Minimum Standards for Electronic Monitoring Systems in Tropical Tuna Purse Seine and Longline Fisheries
In addition to commercial fishing vessel catch-and-effort information collected through logbooks and/or port-sampling, observer data are key to determining and verifying fishery activities. Electronic monitoring (EM) using cameras and other sensors is a proven technology widely used for various purposes on fishing vessels, primarily in industrial fleets.
EM systems include equipment that tracks a vessel’s position and activity and cameras that record key aspects of the fishing operations. While EM systems are not strictly intended for collecting observer data, they have been used extensively to obtain reliable information on fishery activities (including data collected usually by observers), such as on catches and their composition, bycatch (including of Endangered, Threatened and Protected species [ETP]), and vessel compliance with management measures.
EM pilot tests in different regions on tuna purse seiners and longline vessels, as well as in small-scale artisanal fisheries, have demonstrated the technology’s capability to improve the collection of tuna fishery data. However, before considering the wide application of EM, and particularly in tuna fisheries, minimum standards for the installation, collection, analysis, and storage of data in EM systems are needed.
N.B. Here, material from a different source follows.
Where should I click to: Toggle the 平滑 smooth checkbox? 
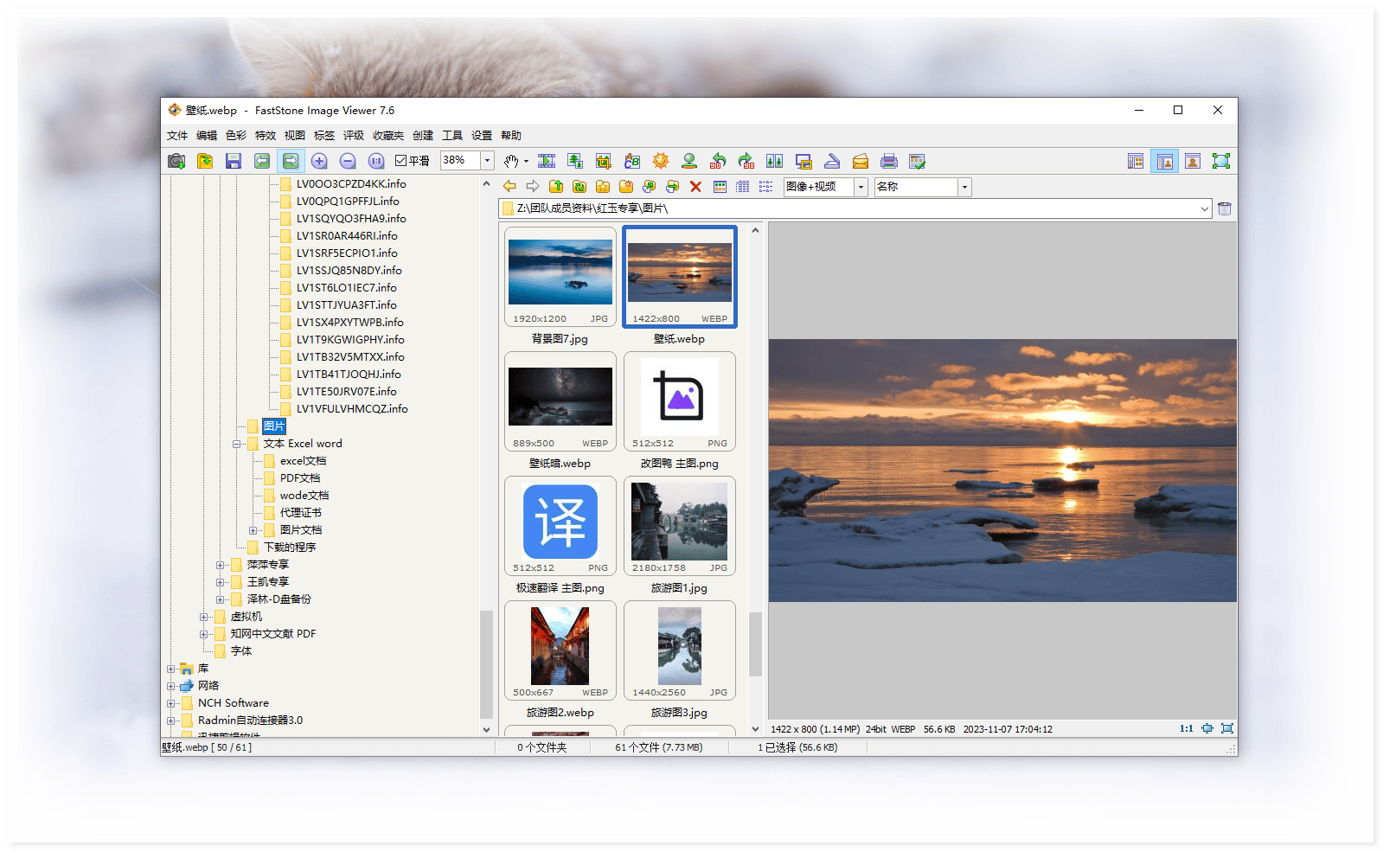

Moreover, it is also important to investigate the capability of EM systems to collect fishery data required (for scientific and/or compliance purposes) by the fishing authorities and tuna RFMOs.
This document aims to help advance the development of such minimum standards, including specifications and procedures, for the implementation of EM systems in tropical tuna purse-seine and drifting pelagic longline fisheries.
This report supersedes ISSF Technical Report 2018-04.